I hear the sounds of music and songs being sung.

The faltering notes from a lone trumpet playing in Aaron Copeland’s Quiet City cry out into the darkness of an auditorium;

to be met with the comforting sounds of the nearness and softness of a Stan Getz saxophone.

Dave Brubeck, Paul Desmond, Joe Morello and Eugene Wright are present, playing “Take Five,” keeping five-four time.

From a theatrical built staged convent, I hear The Reverend Mother Abbess singing a song from The Sound of Music.

She challenges Maria, an unsettled novice, to go forth and “Climb every Mountain.”

I hear the song by Michel Legrand that asks the question, “How do you keep the music playing?”

The singer, Tony Bennett, pleads to us to keep the music alive.

Maybe Harmony needs Melody, and Melody needs Harmony.

Next, I hear Leonard Bernstein’s overture to Candide;

and then the chorus and singers resolving to “Make Our Garden Grow.”

Any questions?

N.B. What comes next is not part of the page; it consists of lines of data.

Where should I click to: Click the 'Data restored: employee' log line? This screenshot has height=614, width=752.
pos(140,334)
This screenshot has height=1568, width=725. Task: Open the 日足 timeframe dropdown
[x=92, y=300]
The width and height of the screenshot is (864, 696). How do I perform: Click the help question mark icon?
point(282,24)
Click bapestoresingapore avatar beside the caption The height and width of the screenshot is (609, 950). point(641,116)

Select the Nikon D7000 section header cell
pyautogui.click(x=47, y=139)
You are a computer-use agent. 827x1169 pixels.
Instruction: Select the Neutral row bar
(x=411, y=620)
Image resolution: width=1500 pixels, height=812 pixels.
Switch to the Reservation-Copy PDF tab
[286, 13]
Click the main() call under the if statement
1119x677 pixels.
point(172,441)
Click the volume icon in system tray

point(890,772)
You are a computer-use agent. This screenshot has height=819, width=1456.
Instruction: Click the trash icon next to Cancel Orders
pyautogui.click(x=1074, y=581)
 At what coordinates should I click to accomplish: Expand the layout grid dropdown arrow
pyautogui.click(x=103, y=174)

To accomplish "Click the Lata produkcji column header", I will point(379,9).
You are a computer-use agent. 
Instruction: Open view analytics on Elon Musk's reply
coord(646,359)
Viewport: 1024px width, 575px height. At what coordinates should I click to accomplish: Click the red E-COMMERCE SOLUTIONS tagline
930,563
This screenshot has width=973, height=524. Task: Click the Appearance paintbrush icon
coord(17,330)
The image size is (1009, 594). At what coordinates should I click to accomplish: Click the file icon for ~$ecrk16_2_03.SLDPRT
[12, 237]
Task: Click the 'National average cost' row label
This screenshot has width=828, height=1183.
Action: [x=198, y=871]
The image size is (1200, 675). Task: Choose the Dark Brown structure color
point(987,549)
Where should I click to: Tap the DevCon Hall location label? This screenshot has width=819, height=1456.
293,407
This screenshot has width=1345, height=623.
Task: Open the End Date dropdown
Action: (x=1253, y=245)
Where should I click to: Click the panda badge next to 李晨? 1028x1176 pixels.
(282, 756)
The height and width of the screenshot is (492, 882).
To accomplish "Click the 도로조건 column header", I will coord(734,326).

The narrator of Candide exclaims.

The music of the night is always with us giving us food for thought.

We are amongst good companions when we are with the instruments for making music, vying for a chance to play for us.

Each musical instrument has a unique quality to express an emotion with an oral voice sound that meets a discerning aural ear.

The mystical and the Will-o’-the-Wisp time of the nineteen sixties when the supergroup Cream played “We’re Going Wrong:”

Ginger Baker’s expressive drumming with percussion drumsticks,

Jack Bruce playing bass guitar exhorts us to open our eyes to see what we can find,

Eric Clapton reaching new heights of dexterity playing rhythmic guitar.

For a while all is well with the world.

The sounds of music keep us sane and with a feeling of well-being.

For a while we can dream about great things, be jolly and perhaps revel in a world of fantasy.

However, the sounds of the music are beginning to fade now, the singers are quiet.

Don’t worry, the intermission is only for a while.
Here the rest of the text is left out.